Definitions

from The American Heritage® Dictionary of the English Language, 5th Edition.

  • noun A surface capable of reflecting sufficient undiffused light to form an image of an object placed in front of it.
  • noun Something that faithfully reflects or gives a true picture of something else.
  • noun Something worthy of imitation.
  • transitive verb To reflect in or as if in a mirror.

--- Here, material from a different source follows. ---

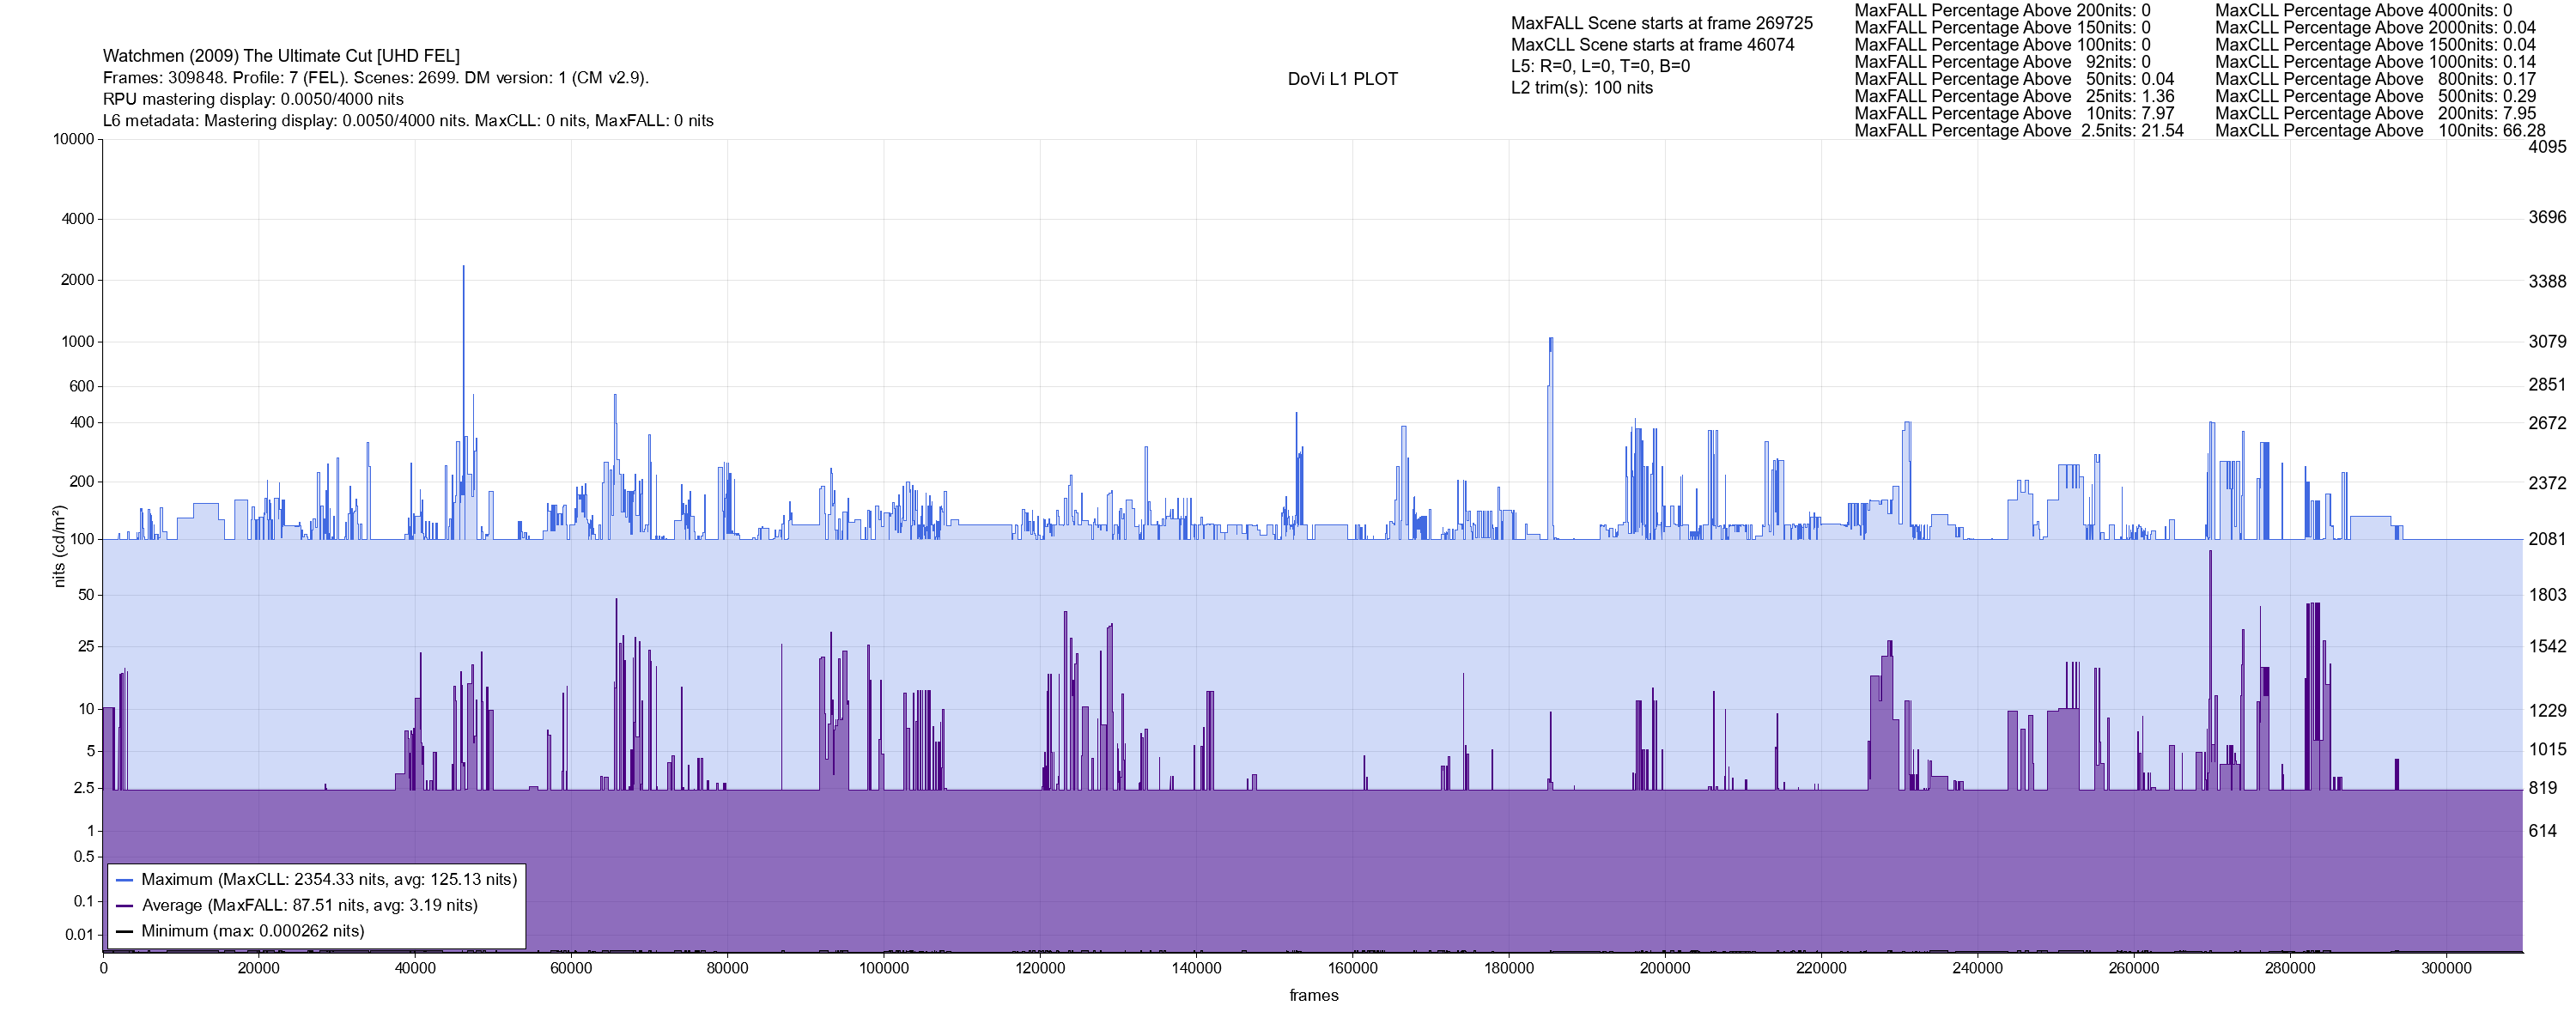Click the 10000 tick on left axis
Screen dimensions: 2576x1030
pos(73,139)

from The Century Dictionary.

  • To reflect in or as in a mirror.
  • noun A glass backed with an amalgam of tin or silver.
  • noun A polished surface, as of metal, or of glass backed by a metal or other opaque substance, used to reflect objects, especially to reflect the face or person as an aid in making the toilet.
  • noun Specifically, in optics, a surface of glass or polished substance that forms images by the reflection of rays of light; a speculum.
  • noun Figuratively, that in or by which anything is shown or exemplified; hence, a pattern; an exemplar.
  • noun In architecture, a small oval ornament surrounded by a concave molding; a simple form of cartouche.
  • noun In ornithology, same as speculum.
  • noun A Japanese mirror of cast-metal, which, when made to reflect the sun's rays upon a screen at a proper distance, shows in the reflection bright images which are counterparts of raised figures or characters on the back of the mirror. These, like all Japanese mirrors, are generally circular in form, are about one eighth of an inch thick in the thinnest part, and are usually surrounded on the back by a raised rim. The surface of the mirror is generally slightly convex, and coated with an amalgam of mercury and the metal forming the mirror. The surface is locally modified in its curvature by the characters, either by the shrinkage of the metal in cooling, or by its deformation in the process of amalgamation or of polishing. Only a few of the mirrors which apparently answer to the general description in respect to their construction possess the “magic” property in any great degree.Soemmering's mirror, in microscopy, a plane mirror of polished steel, smaller than the pupil of the eye, placed before the eyepiece of the microscope to be used like the camera lucida in making drawings.

from the GNU version of the Collaborative International Dictionary of English.

  • noun A looking-glass or a speculum; any glass or polished substance that forms images by the reflection of rays of light.
  • noun That which gives a true representation, or in which a true image may be seen; hence, a pattern; an exemplar.
  • noun (Zoöl.) See Speculum.
  • noun (Zoöl.) a domesticated variety of the carp, having only three or fur rows of very large scales side.
  • noun Flat glass used for making mirrors.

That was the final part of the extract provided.